→ **Text provided**

=== Begin Enclosure ===

This is Part 3 of a three-part series on how rural municipalities are being impacted by oil and gas companies reneging on their property taxes.

MLA Nate Horner says there is no “magic bullet” for solving the budget crisis facing rural municipalities owed millions of dollars by defunct oil and gas companies, but change needs to happen fast.

“We’re going to have to draw a line in the sand,” Horner, the UCP MLA for Drumheller-Stettler, said.

The Rural Municipalities of Alberta (RMA) – an advocacy group representing the interests of Alberta’s 69 counties and municipal districts – estimated the tax tab oil and gas companies owe to rural municipalities has ballooned to $173 million.

That debt is growing at what the RMA described in a press release as an “alarming pace,” more than doubling since the organization conducted a similar survey in March 2019.

According to the RMA, many oil and gas companies are unable to pay because languishing oil and gas prices and continued issues with market access have decimated their profit margins.

“A number of shallow gas producers in particular are in a negative cash flow situation,” said Alberta Premier Jason Kenney, addressing the issue on Jan. 21.

=== End Enclosure ===

→ **Work order A**
According to the article, how much does the Rural Municipalities of Alberta estimate oil and gas companies owe to rural municipalities?
→ **Work order B**
Rewrite the part of the article that opens with the words containing "MLA Nate Horner" and closes with "their profit margins.", renaming "oil and gas companies" as "energy companies" throughout.
The listing that follows is separate material and has no connection to the article.

→ **Raw data**

=== Begin Enclosure ===

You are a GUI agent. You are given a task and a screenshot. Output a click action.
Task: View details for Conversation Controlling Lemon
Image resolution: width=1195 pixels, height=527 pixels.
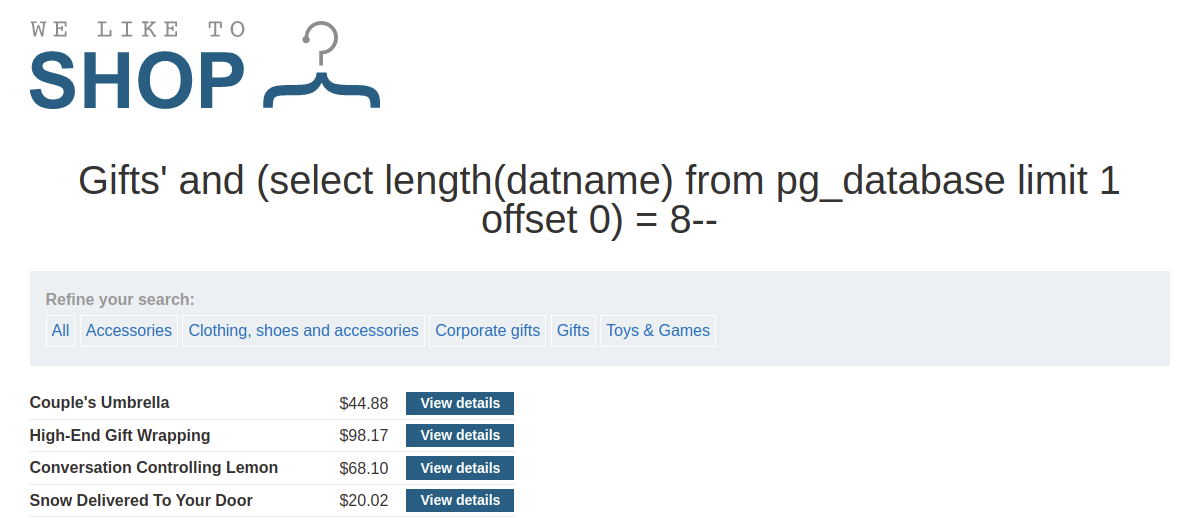460,468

=== End Enclosure ===

→ **Written answer A**
$173 million.

→ **Written answer B**
MLA Nate Horner says there is no “magic bullet” for solving the budget crisis facing rural municipalities owed millions of dollars by defunct energy companies, but change needs to happen fast.

“We’re going to have to draw a line in the sand,” Horner, the UCP MLA for Drumheller-Stettler, said.

The Rural Municipalities of Alberta (RMA) – an advocacy group representing the interests of Alberta’s 69 counties and municipal districts – estimated the tax tab energy companies owe to rural municipalities has ballooned to $173 million.

That debt is growing at what the RMA described in a press release as an “alarming pace,” more than doubling since the organization conducted a similar survey in March 2019.

According to the RMA, many energy companies are unable to pay because languishing oil and gas prices and continued issues with market access have decimated their profit margins.